It should be a telling indicator of just what sort of situation Ukraine is facing that a former prime minister who served in a government that was not only the least popular in the country’s history, but may have been the least popular democratic government ever, now has a decent chance of returning to power, this time as president.
Imprisoned since 2011, Yulia Tymoshenko was released from prison over the weekend. Tymoshenko says she is not interested in becoming interim prime minister—though her political ally Arseniy Yatsenyuk, who has been one of the three main leaders of the street protests, has a good shot at the job—but that also gives her a few months to recover her political standing and physical health before presidential elections—now scheduled for May 25.
Tymoshenko served two terms as prime minister, in 2005 and between 2007 and 2010—terms that were marked by a long-running feud with her onetime Orange Revolution comrade, President Viktor Yuschenko, as well as the continuing decline of the Ukrainian economy, concerns over corruption, and disputes with Russia. In a 2009 Gallup poll, just 4 percent of Ukrainians approved of their government, which the organization described as “not only the lowest rating Gallup has ever measured in former Soviet countries, but also the lowest in the world.”

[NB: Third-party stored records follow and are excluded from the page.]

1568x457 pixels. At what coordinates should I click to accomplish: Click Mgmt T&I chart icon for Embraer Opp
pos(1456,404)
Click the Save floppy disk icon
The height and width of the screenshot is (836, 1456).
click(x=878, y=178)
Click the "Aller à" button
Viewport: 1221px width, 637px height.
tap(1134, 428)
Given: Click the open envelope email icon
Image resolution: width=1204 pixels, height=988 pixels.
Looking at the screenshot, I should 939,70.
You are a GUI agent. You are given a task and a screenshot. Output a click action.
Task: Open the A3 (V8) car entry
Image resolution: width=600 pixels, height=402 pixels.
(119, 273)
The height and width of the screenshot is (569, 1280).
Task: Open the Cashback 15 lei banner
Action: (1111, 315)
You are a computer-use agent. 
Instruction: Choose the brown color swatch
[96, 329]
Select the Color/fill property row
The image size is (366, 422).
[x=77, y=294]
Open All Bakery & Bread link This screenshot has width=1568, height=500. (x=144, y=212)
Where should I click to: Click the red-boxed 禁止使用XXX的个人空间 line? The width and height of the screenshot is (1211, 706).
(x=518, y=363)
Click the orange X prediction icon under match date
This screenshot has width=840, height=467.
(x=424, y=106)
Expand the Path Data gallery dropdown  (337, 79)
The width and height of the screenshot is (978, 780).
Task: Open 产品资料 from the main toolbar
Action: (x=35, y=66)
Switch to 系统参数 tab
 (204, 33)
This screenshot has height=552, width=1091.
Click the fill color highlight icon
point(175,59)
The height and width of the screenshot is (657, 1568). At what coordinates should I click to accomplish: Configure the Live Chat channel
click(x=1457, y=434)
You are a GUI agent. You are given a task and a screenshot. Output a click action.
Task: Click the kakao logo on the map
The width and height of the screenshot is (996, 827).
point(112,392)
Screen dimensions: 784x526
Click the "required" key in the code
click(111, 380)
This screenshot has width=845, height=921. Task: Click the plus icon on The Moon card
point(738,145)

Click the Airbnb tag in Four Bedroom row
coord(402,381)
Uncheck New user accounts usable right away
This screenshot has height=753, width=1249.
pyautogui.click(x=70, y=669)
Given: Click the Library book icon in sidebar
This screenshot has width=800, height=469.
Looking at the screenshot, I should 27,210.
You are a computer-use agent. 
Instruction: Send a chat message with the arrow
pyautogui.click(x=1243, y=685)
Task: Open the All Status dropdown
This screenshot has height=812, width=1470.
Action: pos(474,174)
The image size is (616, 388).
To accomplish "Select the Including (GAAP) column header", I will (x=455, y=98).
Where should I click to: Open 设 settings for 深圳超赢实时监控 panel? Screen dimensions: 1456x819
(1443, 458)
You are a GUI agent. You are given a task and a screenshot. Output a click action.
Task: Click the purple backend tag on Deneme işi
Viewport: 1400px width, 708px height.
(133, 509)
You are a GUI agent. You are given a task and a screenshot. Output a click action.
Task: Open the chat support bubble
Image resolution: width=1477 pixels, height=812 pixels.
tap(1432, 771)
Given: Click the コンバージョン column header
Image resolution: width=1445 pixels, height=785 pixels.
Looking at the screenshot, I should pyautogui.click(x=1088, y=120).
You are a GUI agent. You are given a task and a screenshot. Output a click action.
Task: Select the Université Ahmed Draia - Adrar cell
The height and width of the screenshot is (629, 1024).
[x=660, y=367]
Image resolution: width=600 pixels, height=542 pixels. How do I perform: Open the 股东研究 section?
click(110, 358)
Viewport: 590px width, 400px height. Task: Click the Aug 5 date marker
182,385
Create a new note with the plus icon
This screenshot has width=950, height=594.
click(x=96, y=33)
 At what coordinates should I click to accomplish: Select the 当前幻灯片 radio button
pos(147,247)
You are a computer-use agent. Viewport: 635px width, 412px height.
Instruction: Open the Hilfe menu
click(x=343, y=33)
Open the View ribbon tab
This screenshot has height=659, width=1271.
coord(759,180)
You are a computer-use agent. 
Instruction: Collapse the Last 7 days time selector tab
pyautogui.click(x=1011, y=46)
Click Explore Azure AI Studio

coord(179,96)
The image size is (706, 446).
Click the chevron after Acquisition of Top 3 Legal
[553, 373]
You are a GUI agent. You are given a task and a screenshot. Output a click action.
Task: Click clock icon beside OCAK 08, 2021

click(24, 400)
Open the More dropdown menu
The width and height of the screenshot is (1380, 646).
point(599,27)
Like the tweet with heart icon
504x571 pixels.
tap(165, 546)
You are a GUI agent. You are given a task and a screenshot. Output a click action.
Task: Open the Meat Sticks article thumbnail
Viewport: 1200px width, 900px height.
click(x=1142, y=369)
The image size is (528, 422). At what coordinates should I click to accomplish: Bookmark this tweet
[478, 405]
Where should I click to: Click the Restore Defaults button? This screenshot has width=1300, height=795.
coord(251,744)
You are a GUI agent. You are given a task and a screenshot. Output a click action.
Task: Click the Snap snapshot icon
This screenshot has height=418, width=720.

Just a year later, the Orange Revolution leaders were kicked out by voters, Yanukovych was elected, and the new president proceeded rolling back the country’s democracy, including jailing Tymoshenko on charges widely seen as politically motivated. Yuschenko testified against her at her trial.
Granted, the Orange coalition had a tough road ahead of it in 2005, but the situation is arguably even more difficult now. The acting president says $35 million in aid is needed to keep the country from defaulting on its debts. The economy is in grim shape. The country ranks 137th worldwide in per-capita output. Youth unemployment is about 20 percent. The nation is 144th out of 175 in Transparency International’s Corruption Perception Index. The population is dropping precipitously.
Like in 2005, the opposition is divided into factions, this time with the ultranationalist far right playing a troublingly prominent role. Add to that the fallout from the country’s worst week of violence since independence, a fugitive former president on the run, the political resentment of the eastern half of the country, growing separatist sentiment in Crimea, and whatever Russia has planned to punish the country’s new leaders—Ukraine remains dependent on Russian energy—and it’s a bit hard to imagine why someone would want to be president of Ukraine right now.
Tymoshenko’s imprisonment may have been blatantly unjust, but there are also plenty of legitimate reasons to feel uneasy about the prospect of her return. At the very least, her extensive political baggage is going to only add to the difficulty of returning the country to some state of stable governance, but it’s not really clear there’s a better option available.